Smitty had been hanging out in the day, drinking on the lower end of Decatur for so long he knew all the weirdoes. He acted like the liaison, telling the bartenders of all these crazies’ quirks. Smitty was a fixture there, selling nickel bags of weed to supplement his social security check. Sometimes Smitty would sell various prescription medications, and he could always be counted on to point you in the direction of any drug you desired. Smitty would take an occasional bump of cocaine, and back in the day he had done a lot of heroin.
I remember Smitty told me one time that he still had his old kit in case of emergency. He finally had been accepted into the subsidized housing for the elderly on Frenchman Street. He finally had his own apartment after crashing on couches for years. He said in his bathroom he had his old kit containing his works and a bag of heroin. Just in case he got too sick one day and could not take care of himself anymore, he planned on just taking a fat shot and peacefully drifting off and out. I imagined his needle to be an antique metal one that fits over your fingers like the kind a dentist uses to give you a shot of Novocain. It sounded like a good idea for an old person whose health could fade any time. Little did I know he had probably thought a lot about getting sick.
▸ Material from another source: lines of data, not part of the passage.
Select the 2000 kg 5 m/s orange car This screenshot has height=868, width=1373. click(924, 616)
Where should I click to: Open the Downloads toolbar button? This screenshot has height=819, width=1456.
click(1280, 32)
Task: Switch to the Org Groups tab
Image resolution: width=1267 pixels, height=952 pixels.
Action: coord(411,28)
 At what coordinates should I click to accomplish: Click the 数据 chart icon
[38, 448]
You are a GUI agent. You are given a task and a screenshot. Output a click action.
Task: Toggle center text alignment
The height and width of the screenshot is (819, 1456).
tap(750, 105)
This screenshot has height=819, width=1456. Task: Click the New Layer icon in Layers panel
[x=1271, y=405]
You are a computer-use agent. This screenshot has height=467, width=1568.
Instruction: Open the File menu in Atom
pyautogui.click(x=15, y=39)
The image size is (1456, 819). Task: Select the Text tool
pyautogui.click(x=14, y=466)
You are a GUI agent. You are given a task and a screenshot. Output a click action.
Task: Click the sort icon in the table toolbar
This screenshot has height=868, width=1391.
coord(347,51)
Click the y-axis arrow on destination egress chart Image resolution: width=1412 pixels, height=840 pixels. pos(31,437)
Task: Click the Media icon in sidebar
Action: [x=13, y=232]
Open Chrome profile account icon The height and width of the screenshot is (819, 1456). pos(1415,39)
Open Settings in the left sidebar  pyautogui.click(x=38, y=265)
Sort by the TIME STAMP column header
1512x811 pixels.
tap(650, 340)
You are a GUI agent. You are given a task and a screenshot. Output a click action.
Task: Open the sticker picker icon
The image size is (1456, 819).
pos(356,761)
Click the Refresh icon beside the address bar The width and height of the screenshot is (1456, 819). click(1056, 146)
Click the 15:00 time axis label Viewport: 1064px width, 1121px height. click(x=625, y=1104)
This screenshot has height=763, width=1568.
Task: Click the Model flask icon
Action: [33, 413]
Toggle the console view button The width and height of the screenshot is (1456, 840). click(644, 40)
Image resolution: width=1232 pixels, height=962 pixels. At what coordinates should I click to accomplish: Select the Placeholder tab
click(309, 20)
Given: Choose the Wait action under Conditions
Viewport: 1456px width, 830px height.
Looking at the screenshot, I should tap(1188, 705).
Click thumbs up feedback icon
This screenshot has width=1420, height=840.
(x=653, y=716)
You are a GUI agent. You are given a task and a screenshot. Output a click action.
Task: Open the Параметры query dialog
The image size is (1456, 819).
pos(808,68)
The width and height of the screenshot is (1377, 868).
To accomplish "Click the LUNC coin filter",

The last year I knew him, Smitty was almost blind. He had been living on Frenchman Street for several years and knew the path between his apartment and The Abbey by heart. He guided himself by the sounds of the city, and he would never appear blind to a stranger passing him on the sidewalk. He recognized people he knew by their footsteps only sometimes, and he would ask if that was you as you approached. I had not seen him in a few months, and he still heard me coming calling my name as he approached my path. He never carried a cane; instead he just walked slower with more measured footsteps.
No one knew Smitty had cancer. Not even Gracie, who was his closest friend and was more like a daughter to him. Smitty had been getting sicker and sicker, but he refused to show it. No one noticed, except he was a little more tired, as he started retiring to his apartment earlier and earlier. He did not see doctor near the end because he did not want die in a hospital. He did not want to leave the comforts of the bars on Decatur Street to lie in a hospital bed.
He came to The Abbey one day when Gracie was bartending. She said he had his usual tall blonde, but refrained from the short redhead. In the early afternoon, Smitty lumbered over to the booth in the corner. He indicated to Gracie he was just going to lie down for a few. That corner booth was often known to have a nap or two hosted there, and Smitty had been known to take a nap from time to time. It did not seem unusual even when Gracie woke him up at six just before she went home for the evening. She walked Smitty home, telling him to get some sleep and she would see him in the morning. It was nothing out of the ordinary, really.
The next morning when Smitty did not show up by noon, Gracie started to get worried, and she headed over there in the early afternoon. It was nearly two o’clock and Smitty had not been by The Abbey yet. Gracie knew something was wrong. Smitty had been at The Abbey before noon almost every day for at least ten years. Gracie found him sleeping peacefully in his bed. He did not wake up. He was almost seventy years old.